PROVIDED MATERIAL |
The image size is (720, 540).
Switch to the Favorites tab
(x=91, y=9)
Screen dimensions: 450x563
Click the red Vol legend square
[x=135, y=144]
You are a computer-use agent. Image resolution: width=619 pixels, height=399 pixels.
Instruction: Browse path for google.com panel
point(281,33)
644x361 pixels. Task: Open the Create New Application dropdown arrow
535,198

--

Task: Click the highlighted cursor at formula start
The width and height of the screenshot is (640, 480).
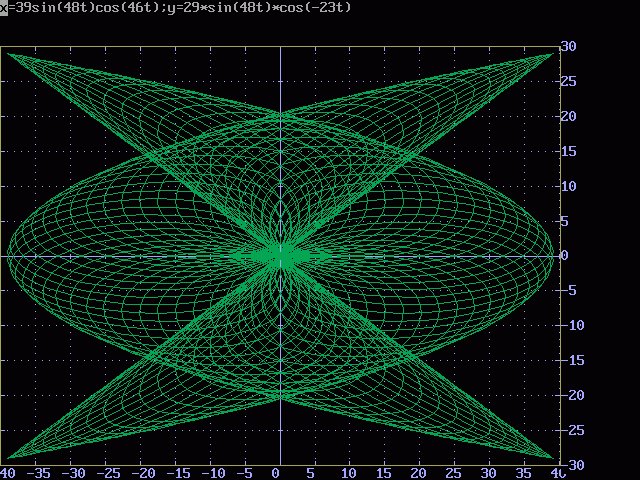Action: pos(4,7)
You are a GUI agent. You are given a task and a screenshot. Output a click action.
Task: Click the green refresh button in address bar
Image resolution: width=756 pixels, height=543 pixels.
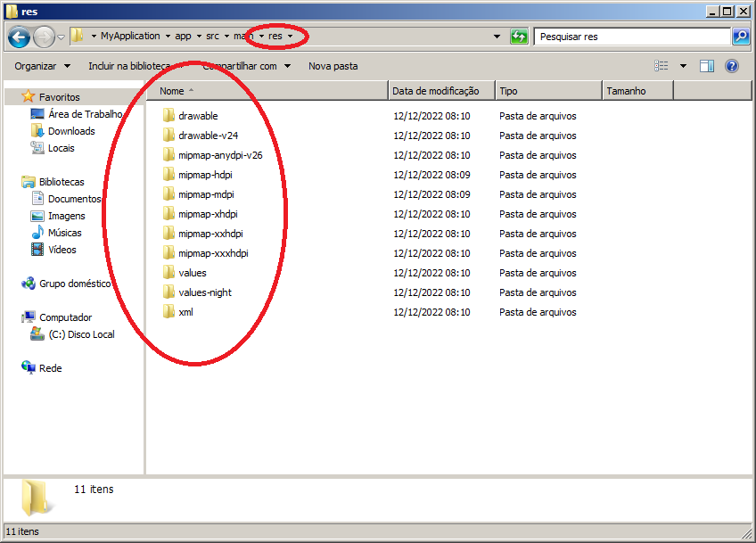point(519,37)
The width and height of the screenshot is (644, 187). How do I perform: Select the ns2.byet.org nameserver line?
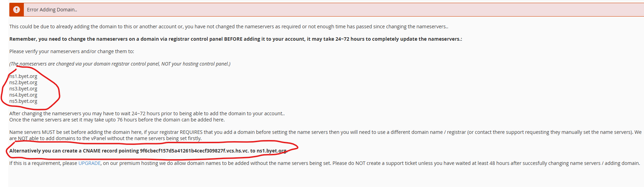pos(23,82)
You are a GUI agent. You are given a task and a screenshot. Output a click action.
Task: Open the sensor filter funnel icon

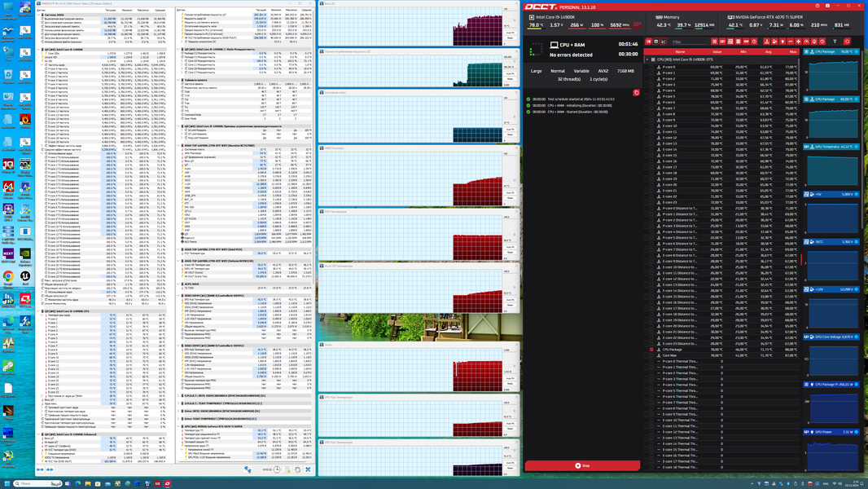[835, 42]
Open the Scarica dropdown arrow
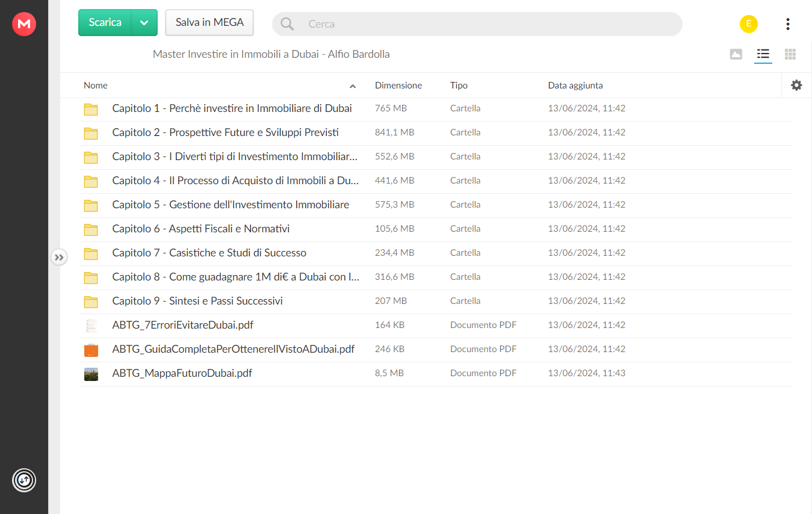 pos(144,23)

---

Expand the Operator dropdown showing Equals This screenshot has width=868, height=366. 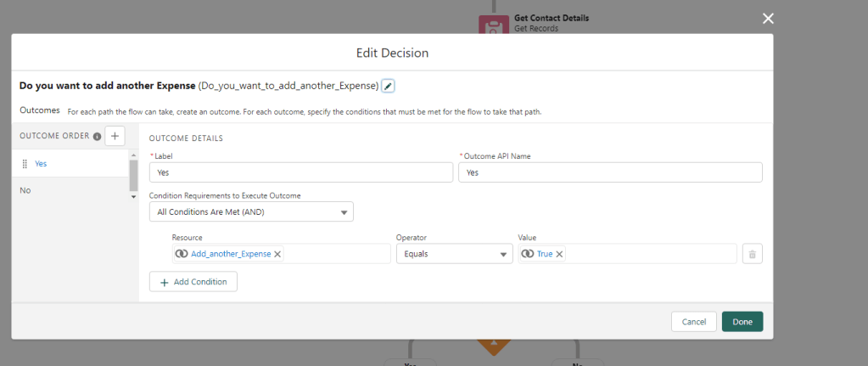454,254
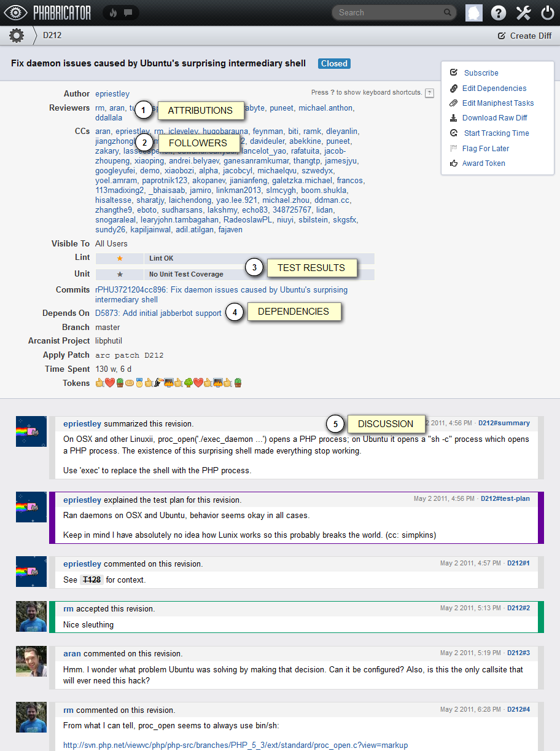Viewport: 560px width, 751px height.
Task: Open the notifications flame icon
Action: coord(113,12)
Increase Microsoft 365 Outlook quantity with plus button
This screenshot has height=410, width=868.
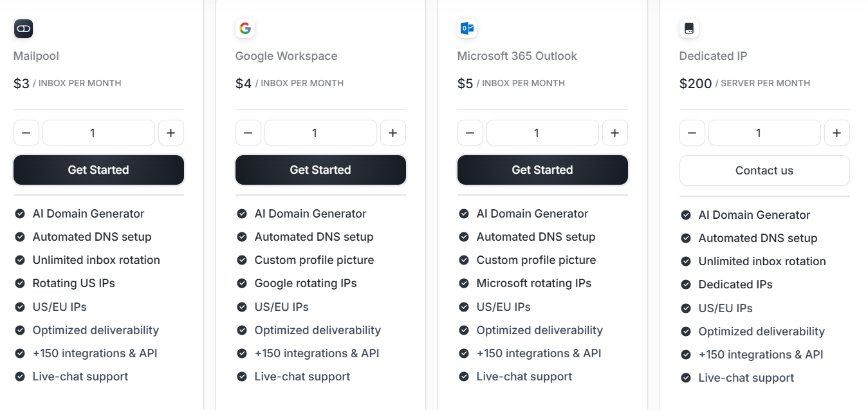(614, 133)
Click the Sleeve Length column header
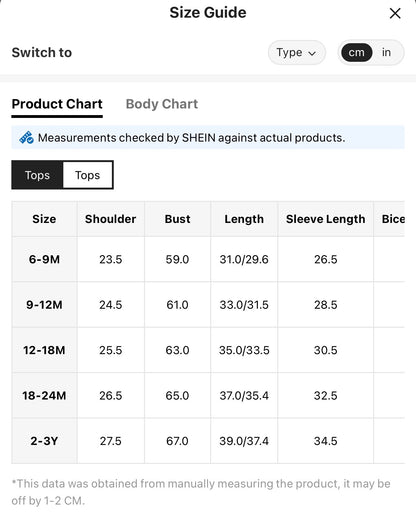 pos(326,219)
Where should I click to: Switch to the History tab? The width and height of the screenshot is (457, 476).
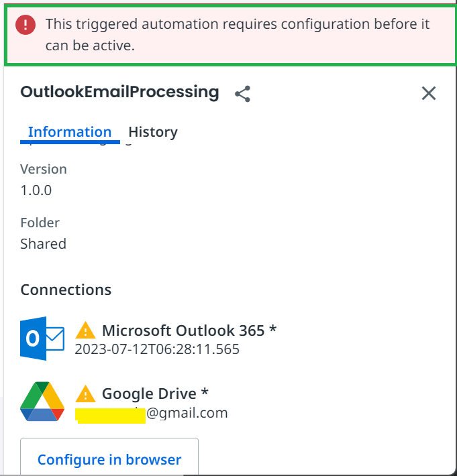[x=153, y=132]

TO DO |
Return all lines of the material above in which "button" occurs.

EXPECTED ANSWER |
Task: Click the green refresh button in address bar
Increase Microsoft 365 Outlook quantity with plus button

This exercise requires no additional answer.